11. The next point, if I understand the learned vakil for the appellants correctly, is that the learned Judge has not put to the jury the case of the accused as to the right of private defence. The simple answer to this contention is that it was never the case of the accused that they acted in the exercise of the right of private defence. Their case was that they never struck the opposite party at all. Obviously if they do not admit striking the opposite party they can hardly be heard to urge that they struck the opposite party in the exercise of the right of private defence; for, as I have already remarked, unless you make out the exact circumstances in which you struck the blow it is not quite possible to say whether such a blow was struck in the exercise of the right of private defence. The accused possibly may plead that they were not there and at the same time plead that they acted in the right of private defence. If there is evidence either from the evidence of the prosecution witnesses or defence witnesses that they did so then of course the Judge must put the case of private defence to the jury. But I cannot discover in the present case that there is any evidence to show that they did so and therefore there is no case of the right of private defence to be put to the jury. It is not the duty of the Judge to put to the jury hypothetical cases unsupported by any evidence.

INSTRUCTION 1
Answer the following questions from the judgment passage:
(a) What did the accused say was their case?
(b) Under what condition must the Judge put the case of private defence to the jury?
(c) What does the judgment passage say is not the duty of the Judge?
INSTRUCTION 2
Render this sentence from the judgment passage in French: "It is not the duty of the Judge to put to the jury hypothetical cases unsupported by any evidence."
INSTRUCTION 3
Write what follows the judgment passage, picking up after its last sentence.

EXTRACTED MATERIAL

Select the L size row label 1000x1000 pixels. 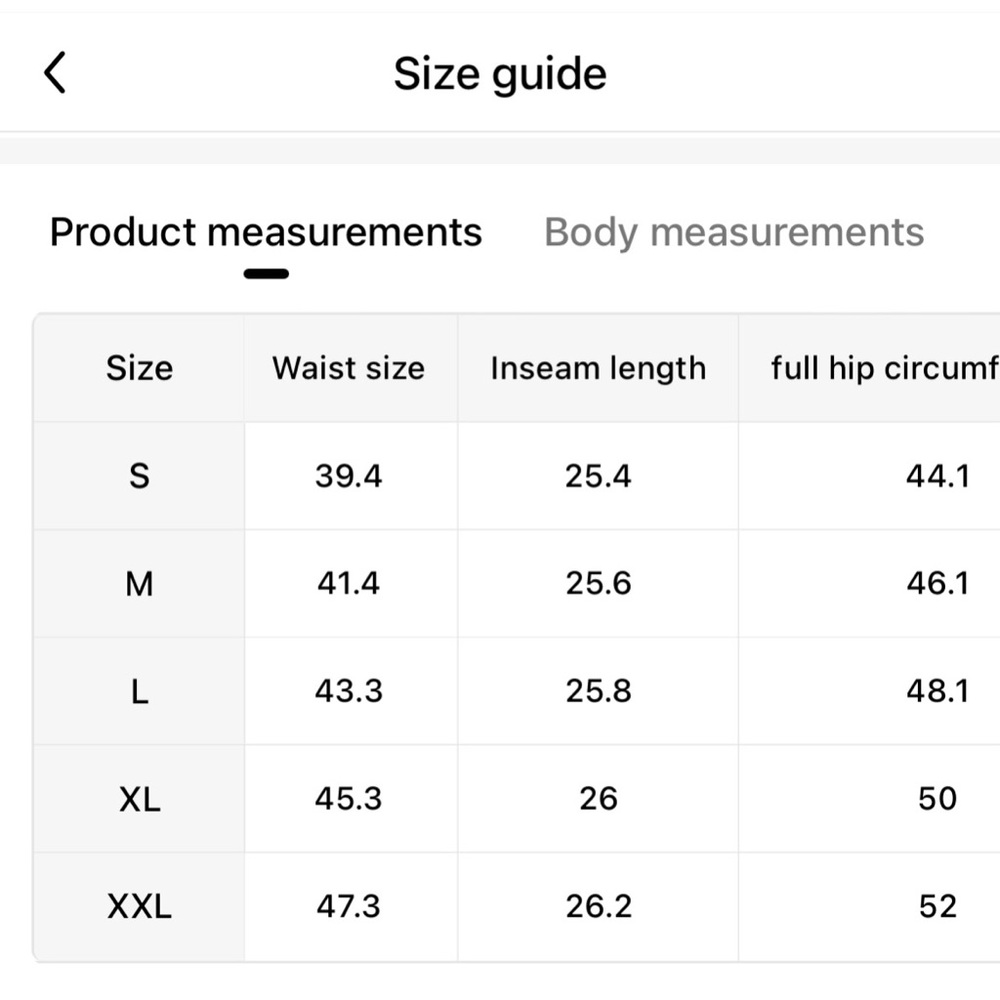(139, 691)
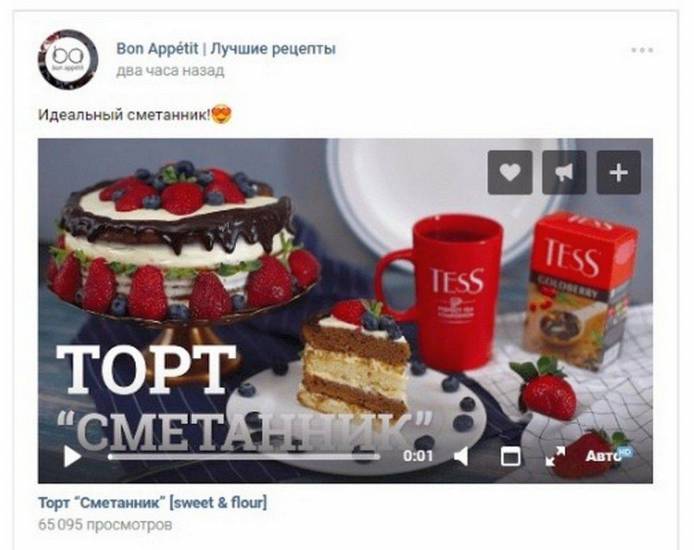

* * *

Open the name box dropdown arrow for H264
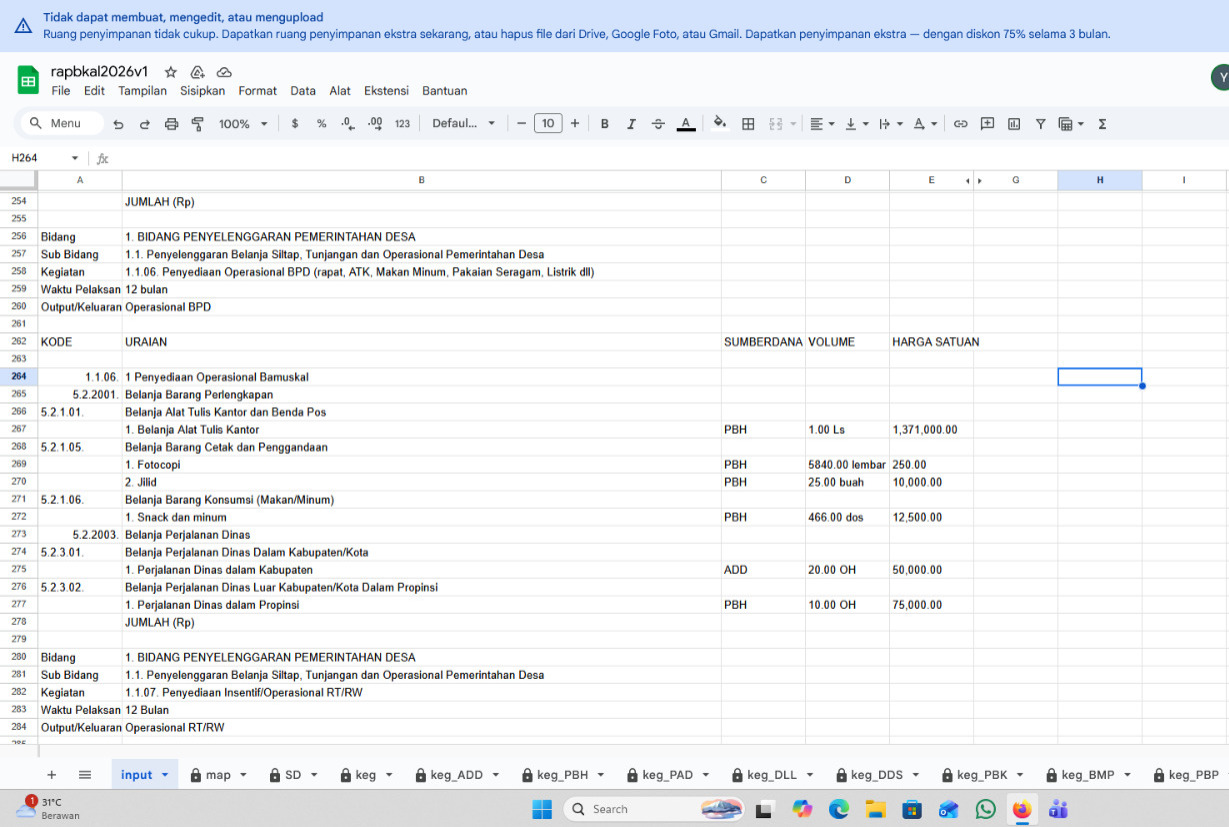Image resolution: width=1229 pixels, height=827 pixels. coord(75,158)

* * *

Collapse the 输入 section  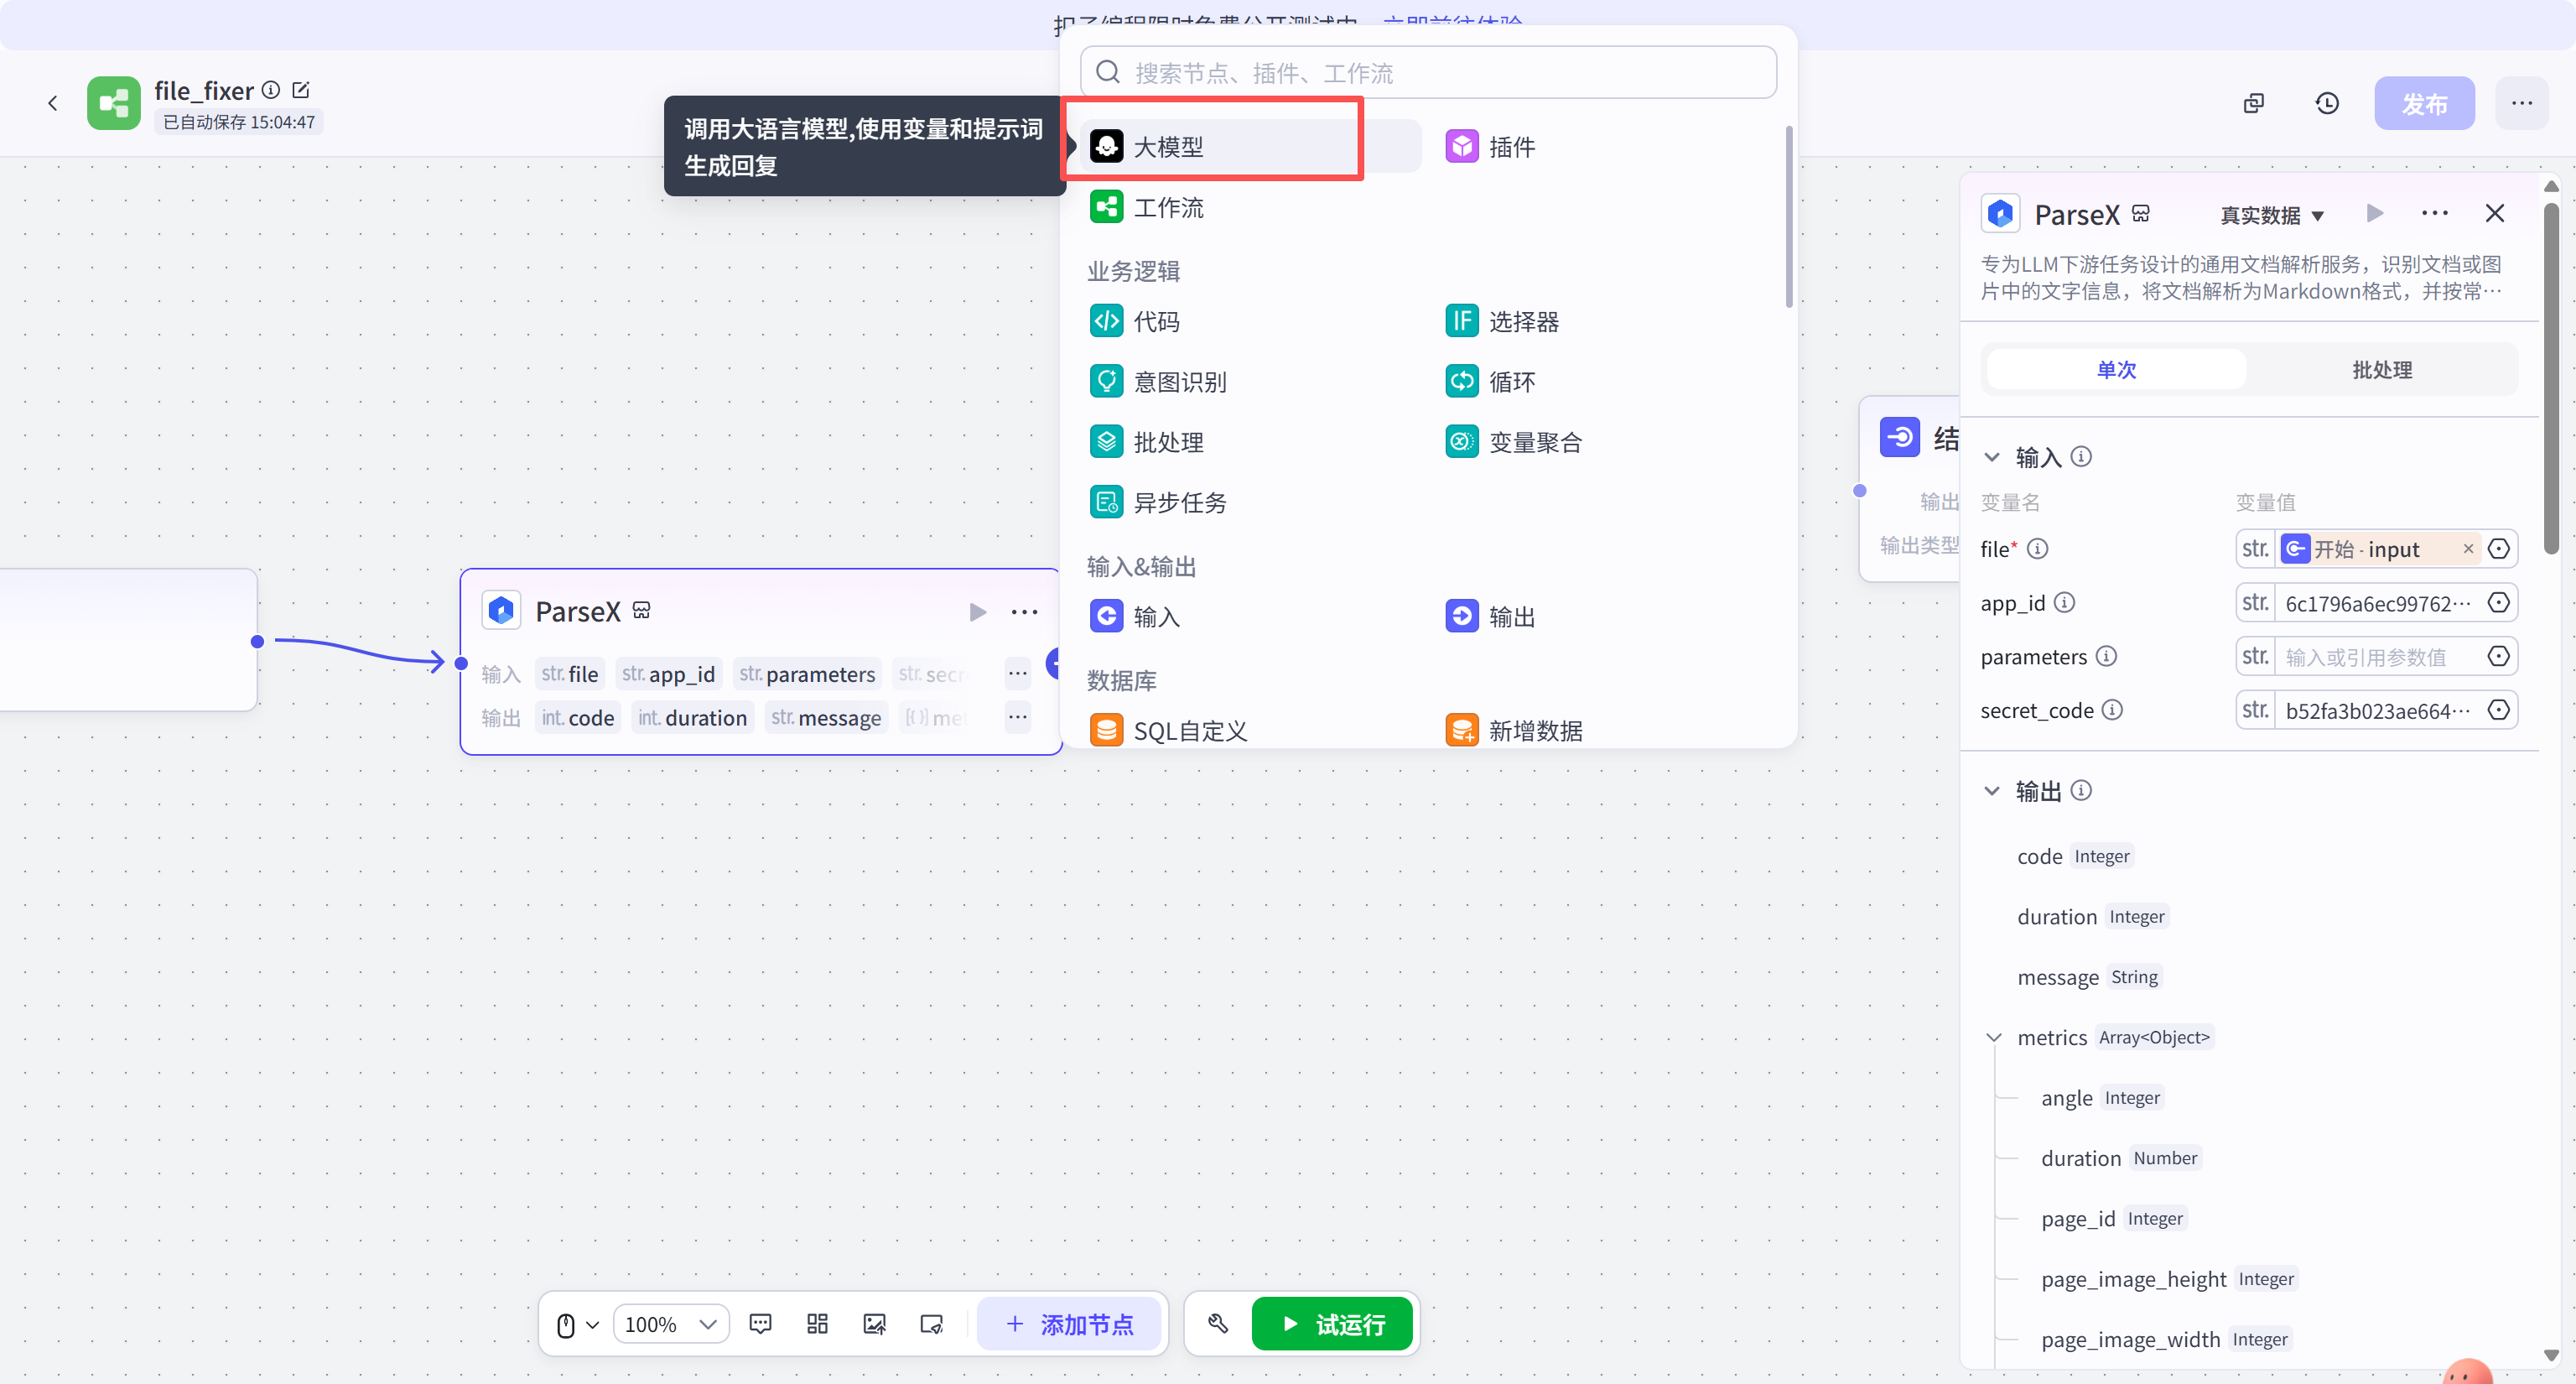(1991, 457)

WRITTEN ANSWER 1
(a) Their case was that they never struck the opposite party at all.
(b) The Judge must put it to the jury if there is evidence, from either the prosecution witnesses or the defence witnesses, that the accused acted in the right of private defence.
(c) It is not the Judge's duty to put to the jury hypothetical cases unsupported by any evidence.

WRITTEN ANSWER 2
Il n'incombe pas au juge de soumettre au jury des thèses hypothétiques qui ne sont étayées par aucun élément de preuve.

WRITTEN ANSWER 3
12. The learned vakil has next argued that the learned Judge has misdirected the jury about the boundaries. In view of the fact that the accused did not set up the right of private defence nor is there any evidence that they were acting in the exercise of the right of private de fence the question of boundaries has nothing to do with the case and is ?entirely irrelevant.
13. This disposes of all the objections raised by the learned vakil for the appellants.
The appeal therefore stands dismissed. The accused if on bail must surrender 4o serve out their sentences.
Lort Williams, J.
14. I agree.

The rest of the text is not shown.